Given a weighted, undirected and connected graph where you have given adjacency list adj. You have to find the shortest distance of all the vertices from the source vertex src, and return a list of integers denoting the shortest distance between each node and source vertex src.
Note: The Graph doesn't contain any negative weight edge.
Input: adjList = [[[1, 9]], [[0, 9]]], src = 0
Output: [0, 9]
Explanation: The source vertex is 0. Hence, the shortest distance of node 0 is 0 and the shortest distance from node 0 to 1 is 9
Input: adjList = [[[1, 1], [2, 6]], [[2, 3], [0, 1]], [[1, 3], [0, 6]]], src = 2
Output: [4, 3, 0]
Explanation: For nodes 2 to 0, we can follow the path 2-1-0. This has a distance of 1+3 = 4, whereas the path 2-0 has a distance of 6. So, the Shortest path from 2 to 0 is 4.
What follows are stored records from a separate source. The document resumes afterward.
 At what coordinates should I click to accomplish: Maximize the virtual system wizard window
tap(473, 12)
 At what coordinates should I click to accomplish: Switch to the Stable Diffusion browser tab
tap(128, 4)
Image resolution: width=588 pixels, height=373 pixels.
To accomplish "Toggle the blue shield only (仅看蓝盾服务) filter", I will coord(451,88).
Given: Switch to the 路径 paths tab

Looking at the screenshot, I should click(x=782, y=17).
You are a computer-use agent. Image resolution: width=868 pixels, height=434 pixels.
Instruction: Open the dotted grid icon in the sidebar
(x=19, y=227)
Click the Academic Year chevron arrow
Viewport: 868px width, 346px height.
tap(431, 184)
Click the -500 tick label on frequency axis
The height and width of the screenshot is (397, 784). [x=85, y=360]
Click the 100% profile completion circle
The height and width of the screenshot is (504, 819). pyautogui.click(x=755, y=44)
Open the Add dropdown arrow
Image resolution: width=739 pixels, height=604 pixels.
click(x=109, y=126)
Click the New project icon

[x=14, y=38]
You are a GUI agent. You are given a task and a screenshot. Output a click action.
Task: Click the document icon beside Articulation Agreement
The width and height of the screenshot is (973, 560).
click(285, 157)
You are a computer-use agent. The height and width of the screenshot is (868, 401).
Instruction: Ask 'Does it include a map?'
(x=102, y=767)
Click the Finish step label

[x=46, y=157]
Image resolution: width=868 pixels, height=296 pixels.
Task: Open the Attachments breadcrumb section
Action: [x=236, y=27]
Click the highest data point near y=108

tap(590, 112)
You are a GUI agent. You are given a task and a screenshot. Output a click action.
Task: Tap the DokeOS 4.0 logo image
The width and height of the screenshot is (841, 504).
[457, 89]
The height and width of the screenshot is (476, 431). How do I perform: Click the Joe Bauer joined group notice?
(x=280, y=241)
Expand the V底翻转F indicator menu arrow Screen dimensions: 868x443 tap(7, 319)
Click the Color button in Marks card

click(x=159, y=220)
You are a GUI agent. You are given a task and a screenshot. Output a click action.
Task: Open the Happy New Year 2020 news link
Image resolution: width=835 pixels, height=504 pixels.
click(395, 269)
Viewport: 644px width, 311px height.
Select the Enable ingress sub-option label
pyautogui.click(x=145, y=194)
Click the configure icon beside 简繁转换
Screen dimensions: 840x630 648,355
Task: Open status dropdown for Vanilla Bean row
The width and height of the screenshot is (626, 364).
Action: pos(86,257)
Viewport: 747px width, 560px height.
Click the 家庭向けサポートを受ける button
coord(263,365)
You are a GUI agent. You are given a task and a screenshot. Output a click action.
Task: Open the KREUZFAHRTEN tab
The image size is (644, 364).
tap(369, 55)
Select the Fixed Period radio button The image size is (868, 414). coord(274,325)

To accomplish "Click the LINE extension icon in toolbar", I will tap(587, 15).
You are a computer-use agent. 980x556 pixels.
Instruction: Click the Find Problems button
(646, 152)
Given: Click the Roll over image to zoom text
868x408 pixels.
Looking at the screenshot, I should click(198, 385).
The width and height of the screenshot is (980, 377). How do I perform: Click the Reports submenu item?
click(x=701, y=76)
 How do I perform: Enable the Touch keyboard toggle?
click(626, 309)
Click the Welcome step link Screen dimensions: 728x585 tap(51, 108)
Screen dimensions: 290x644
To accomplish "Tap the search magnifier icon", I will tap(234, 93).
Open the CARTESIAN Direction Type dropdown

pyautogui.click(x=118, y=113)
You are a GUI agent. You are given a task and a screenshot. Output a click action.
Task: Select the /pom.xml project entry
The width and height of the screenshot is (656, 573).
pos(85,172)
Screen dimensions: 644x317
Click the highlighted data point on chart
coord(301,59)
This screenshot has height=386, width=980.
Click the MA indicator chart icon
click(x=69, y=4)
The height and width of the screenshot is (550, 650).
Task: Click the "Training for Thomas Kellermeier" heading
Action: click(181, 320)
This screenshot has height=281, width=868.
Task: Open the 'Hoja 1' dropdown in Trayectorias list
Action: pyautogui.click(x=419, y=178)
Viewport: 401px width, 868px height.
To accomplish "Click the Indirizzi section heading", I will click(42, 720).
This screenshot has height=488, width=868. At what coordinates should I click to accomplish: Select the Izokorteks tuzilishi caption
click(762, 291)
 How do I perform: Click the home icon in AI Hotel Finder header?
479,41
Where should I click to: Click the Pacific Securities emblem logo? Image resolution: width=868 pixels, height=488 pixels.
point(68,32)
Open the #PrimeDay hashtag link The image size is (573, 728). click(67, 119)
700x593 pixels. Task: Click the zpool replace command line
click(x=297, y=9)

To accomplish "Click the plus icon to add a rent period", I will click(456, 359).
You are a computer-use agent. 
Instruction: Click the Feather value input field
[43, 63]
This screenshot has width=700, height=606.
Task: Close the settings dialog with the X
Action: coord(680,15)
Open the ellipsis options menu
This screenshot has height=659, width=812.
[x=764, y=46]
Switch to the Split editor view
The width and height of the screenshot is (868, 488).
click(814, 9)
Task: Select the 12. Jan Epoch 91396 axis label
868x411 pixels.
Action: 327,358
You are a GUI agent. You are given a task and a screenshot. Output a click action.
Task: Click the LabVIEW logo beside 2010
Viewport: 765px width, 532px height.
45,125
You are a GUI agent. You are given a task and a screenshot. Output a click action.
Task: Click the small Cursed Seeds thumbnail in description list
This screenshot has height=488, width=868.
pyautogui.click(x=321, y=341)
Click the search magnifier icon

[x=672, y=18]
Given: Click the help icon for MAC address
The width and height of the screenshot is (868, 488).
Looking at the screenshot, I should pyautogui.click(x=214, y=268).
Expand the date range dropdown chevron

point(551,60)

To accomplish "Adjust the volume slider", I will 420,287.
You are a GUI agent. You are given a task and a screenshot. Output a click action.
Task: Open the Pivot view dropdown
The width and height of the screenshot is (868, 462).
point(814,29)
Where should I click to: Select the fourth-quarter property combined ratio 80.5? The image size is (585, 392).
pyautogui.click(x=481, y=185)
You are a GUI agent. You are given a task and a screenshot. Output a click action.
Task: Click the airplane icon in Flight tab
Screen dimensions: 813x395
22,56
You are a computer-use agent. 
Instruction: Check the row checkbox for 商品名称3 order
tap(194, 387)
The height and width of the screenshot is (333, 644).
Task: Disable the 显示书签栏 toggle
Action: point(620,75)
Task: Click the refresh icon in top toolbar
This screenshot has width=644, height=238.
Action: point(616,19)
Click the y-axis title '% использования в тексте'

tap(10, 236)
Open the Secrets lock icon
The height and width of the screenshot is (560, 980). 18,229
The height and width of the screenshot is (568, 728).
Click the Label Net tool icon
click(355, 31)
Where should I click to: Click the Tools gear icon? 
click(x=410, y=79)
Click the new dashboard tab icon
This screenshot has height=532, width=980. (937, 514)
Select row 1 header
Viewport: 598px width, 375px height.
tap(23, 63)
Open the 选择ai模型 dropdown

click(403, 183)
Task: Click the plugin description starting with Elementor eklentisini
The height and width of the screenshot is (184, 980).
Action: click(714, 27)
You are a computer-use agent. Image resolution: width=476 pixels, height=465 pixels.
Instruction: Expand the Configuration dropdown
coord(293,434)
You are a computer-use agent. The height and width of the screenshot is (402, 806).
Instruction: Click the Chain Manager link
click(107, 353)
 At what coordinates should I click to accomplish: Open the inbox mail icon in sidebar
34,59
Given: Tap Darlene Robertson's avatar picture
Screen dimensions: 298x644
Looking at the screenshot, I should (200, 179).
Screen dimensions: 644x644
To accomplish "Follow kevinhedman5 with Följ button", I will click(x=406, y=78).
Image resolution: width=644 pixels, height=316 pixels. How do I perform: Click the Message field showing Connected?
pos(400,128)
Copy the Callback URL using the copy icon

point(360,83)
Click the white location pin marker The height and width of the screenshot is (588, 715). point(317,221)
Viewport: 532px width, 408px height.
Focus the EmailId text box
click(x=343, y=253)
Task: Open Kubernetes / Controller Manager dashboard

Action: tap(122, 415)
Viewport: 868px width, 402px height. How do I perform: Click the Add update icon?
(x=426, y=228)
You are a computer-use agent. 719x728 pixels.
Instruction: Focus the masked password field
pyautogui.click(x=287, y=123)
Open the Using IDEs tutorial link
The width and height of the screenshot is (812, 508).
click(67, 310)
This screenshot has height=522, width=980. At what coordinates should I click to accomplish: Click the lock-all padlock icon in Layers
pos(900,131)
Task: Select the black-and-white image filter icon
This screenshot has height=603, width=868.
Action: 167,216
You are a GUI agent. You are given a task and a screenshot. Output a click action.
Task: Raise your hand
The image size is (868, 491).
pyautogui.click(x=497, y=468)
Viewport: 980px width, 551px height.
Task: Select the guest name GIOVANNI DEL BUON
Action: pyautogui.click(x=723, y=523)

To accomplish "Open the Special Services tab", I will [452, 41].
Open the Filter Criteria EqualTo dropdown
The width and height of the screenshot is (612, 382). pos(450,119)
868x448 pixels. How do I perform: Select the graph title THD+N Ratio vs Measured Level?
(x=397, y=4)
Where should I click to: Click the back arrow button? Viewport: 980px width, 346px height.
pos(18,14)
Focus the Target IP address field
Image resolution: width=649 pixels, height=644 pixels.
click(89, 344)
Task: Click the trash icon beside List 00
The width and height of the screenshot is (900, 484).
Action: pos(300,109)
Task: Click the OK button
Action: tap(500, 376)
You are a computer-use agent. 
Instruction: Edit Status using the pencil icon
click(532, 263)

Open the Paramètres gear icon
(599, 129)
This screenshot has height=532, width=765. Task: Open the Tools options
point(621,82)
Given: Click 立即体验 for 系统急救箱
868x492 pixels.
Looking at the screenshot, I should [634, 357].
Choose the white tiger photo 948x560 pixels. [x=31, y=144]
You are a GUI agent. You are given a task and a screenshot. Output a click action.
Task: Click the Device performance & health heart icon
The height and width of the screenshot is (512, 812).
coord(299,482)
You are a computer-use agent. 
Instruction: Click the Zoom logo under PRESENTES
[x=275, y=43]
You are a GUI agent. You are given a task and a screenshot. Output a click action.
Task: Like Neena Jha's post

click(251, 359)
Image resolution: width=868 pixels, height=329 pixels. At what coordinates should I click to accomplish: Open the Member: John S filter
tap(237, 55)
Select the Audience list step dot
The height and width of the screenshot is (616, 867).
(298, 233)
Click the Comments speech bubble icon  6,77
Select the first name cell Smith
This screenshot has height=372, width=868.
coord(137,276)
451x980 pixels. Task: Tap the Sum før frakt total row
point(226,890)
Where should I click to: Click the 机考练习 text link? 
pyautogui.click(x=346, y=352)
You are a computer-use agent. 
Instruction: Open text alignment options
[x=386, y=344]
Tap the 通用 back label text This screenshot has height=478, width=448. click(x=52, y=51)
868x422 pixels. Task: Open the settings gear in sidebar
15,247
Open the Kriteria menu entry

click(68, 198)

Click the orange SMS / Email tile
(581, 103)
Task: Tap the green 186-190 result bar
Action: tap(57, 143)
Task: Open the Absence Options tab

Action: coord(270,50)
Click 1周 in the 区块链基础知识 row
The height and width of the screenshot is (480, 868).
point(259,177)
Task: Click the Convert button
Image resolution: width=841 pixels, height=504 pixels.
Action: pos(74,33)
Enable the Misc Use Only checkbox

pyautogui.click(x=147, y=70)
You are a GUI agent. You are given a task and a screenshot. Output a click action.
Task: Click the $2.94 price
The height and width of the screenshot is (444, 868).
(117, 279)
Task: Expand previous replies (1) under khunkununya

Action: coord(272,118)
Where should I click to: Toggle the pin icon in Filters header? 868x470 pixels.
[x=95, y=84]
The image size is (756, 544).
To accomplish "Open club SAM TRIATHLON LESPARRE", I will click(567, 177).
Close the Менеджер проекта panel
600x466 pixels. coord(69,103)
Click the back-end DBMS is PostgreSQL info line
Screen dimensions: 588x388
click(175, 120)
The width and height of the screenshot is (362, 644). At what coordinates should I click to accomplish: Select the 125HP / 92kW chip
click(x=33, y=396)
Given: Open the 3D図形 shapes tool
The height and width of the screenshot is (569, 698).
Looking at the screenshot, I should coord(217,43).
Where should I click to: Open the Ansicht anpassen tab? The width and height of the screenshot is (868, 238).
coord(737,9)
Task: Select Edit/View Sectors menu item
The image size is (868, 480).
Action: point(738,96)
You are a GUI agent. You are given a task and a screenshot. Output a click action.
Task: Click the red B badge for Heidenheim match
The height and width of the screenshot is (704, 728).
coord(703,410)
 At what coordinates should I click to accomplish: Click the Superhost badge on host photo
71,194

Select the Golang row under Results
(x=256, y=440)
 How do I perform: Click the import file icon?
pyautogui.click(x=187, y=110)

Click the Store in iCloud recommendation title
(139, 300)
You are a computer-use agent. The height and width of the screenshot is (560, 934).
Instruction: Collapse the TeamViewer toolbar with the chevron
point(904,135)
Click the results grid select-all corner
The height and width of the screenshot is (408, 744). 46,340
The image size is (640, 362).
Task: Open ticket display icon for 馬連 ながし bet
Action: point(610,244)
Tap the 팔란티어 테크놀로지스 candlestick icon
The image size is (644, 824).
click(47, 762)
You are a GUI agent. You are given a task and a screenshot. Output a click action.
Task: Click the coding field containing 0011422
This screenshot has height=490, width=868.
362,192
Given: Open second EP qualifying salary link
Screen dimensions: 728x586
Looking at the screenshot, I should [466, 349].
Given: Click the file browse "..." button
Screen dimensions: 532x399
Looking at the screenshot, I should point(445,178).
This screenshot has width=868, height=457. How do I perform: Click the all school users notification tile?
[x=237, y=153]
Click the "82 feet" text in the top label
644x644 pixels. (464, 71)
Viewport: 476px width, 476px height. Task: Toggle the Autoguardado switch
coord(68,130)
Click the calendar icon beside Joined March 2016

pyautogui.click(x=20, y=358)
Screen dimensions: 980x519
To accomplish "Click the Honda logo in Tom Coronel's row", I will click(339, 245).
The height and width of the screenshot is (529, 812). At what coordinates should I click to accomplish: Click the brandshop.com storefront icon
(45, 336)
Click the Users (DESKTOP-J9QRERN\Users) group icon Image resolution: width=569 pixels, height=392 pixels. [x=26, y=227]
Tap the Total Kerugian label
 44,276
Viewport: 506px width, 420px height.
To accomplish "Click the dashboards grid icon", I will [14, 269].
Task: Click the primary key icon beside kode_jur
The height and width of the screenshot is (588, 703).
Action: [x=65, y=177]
The shortest distance from 0 to 1 is 1
Company Tags: Flipkart, Microsoft
1 ≤ no. of vertices ≤ 1000
0 ≤ adjList[i][j] ≤ 1000
0 ≤ src < no. of vertices
Approach : Using Brute Force
class BruteForce {
public:
// O(V*V) & O(V) : Where V = total nodes
vector<int> shortestPath(vector<vector<P>>& adjList, int src) {
int n = adjList.size();
vector<bool> isVisited(n, false);
vector<int> minDistance(n, INT_MAX); // The ith node stores the shortest distance from source to it
minDistance[src] = 0;
int nodesProcessed = n;
while(nodesProcessed--) {
// Select a node which is not visited yet and have the minimum distance among all all the unvisited nodes
int node = -1, currDistance = INT_MAX;
for(int i = 0; i < n; ++i) {
if(!isVisited[i] && minDistance[i] < currDistance) {
currDistance = minDistance[i];
node = i;
}
}
// Mark node as visited
isVisited[node] = true;
// Relax the edges
for(auto& [neighbor, edgeWeight] : adjList[node]) {
int newDistance = currDistance + edgeWeight;
if(!isVisited[neighbor] && minDistance[neighbor] > newDistance) {
minDistance[neighbor] = newDistance;
}
}
}
return minDistance;
}
};
// Note: The above implementation is preferred for Dense GraphApproach 2 : Using Dijkstra's Algorithm (Classical Approach)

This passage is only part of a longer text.